Now is the time to change the city’s zoning ordinance to allow affordable alternative housing. Basement—or “garden” apartments, attic lofts and even coach-house garage living units should be encouraged, not discouraged.
A fine example of coach-house living over the garage can be seen on the 1700 block of North Fern Court, a tiny street reminiscent of an urban alley in the Old Town neighborhood. There, dozens of 1880s buildings feature residential apartments above what once were turn-of-the-century carriage houses.
Some of these buildings are three-stories high with garage spaces at grade level and two living units above. These unique carriage houses are “grandfathered-in” because they were built long before current city building codes.
In the early 2000s, pioneering North Side developer Paul Bertsche of CA Development launched a project of eight homes and 24 townhomes on a 1.5-acre infill site in West Bucktown.
Bertsche’s proposal to the city requested a zoning variance to allow a 400-square-foot, one-bedroom dwelling unit over the 2-car garage of the single-family homes to provide income to the owners, or as extended “in-law” space. The city rejected the request.
Despite the denial for a zoning variance, the development, known as Bucktown 1800, won a “City Development of the Year” award from the Chicago Sun-Times.
Housing experts say it is likely that basement garden apartment units continue to be affordable because they usually are studios or one-bedroom units with limited square footage. Renters may have to deal with lack of light issues, and relatively low 7-foot ceilings.
However, the rent usually is quite affordable, sometimes only $500 or $600 a month in some neighborhoods. Even in affluent neighborhoods such as Old Town and Logan Square, garden apartment rents typically are 25% to 30% less than above-grade units in the same building.
Mayor Lightfoot should forget about “rent control” as a solution to affordable housing.
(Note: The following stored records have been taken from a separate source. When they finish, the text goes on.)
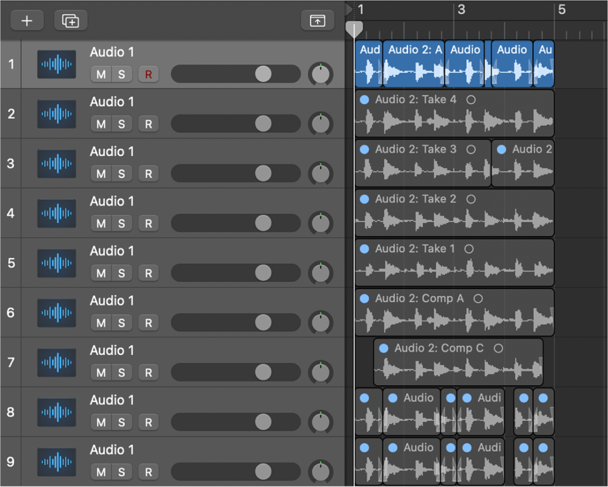608x487 pixels.
Task: Mute track 2
Action: (x=101, y=124)
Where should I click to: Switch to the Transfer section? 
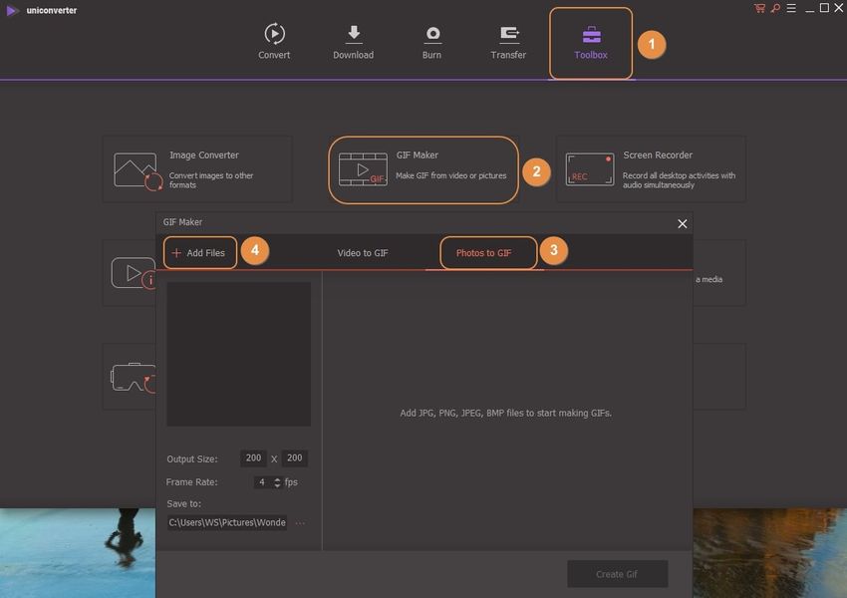(508, 42)
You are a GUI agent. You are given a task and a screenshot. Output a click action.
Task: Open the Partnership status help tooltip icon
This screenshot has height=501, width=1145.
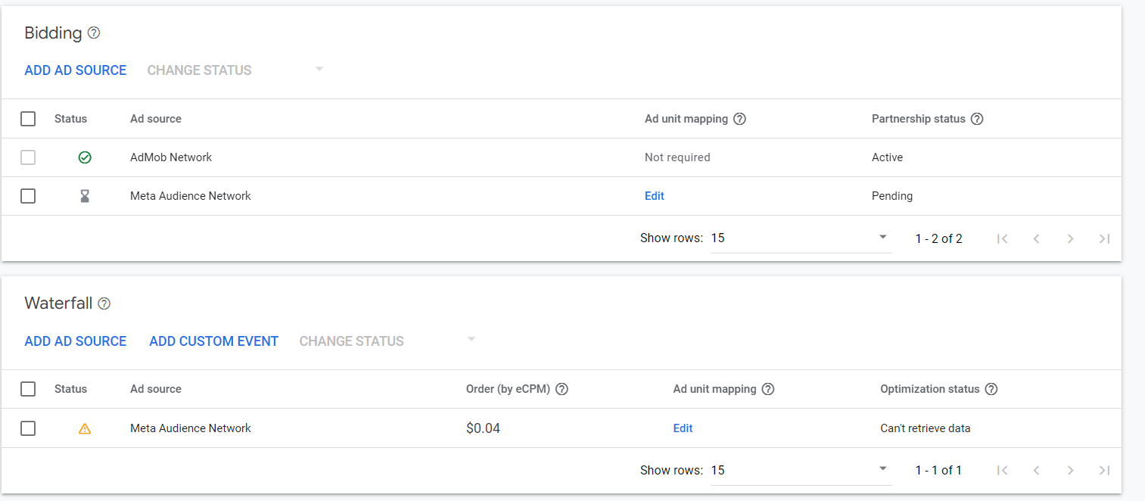(x=977, y=119)
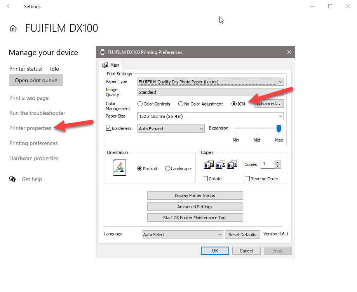This screenshot has height=292, width=357.
Task: Increase copies with the up spinner arrow
Action: coord(277,162)
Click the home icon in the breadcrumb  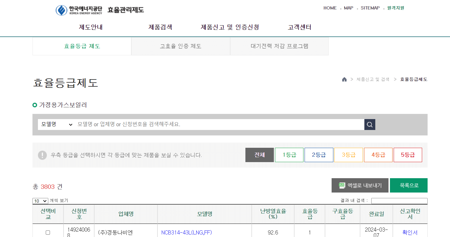point(344,79)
Most apartment experts believe it is not a practical solution because it would force profit-driven, market-rate developers to cease building new apartments, causing a supply shortage which would eventually drive market rents even higher.
Doug Imber, president of Essex Realty Group Inc., believes that there is only one cost-effective solution to affordable housing.
An idea that is gaining grass-roots support is amending current zoning laws to allow garden-level apartments to be added to existing apartment buildings provided that the units be priced at affordable levels.
“For example, an owner of a two-flat might add a third unit,” said Imber. “An owner of a 40-unit building might have space to add three units. However, existing zoning does not allow adding apartments to an existing building unless additional parking is also provided.” It is estimated that as many as 100,000 affordable garden apartment units could be added to the city’s housing stock using the “Affordable Garden Apartment Plan.” Imber says that would be the same as building 500 high-rises with 200 units in each.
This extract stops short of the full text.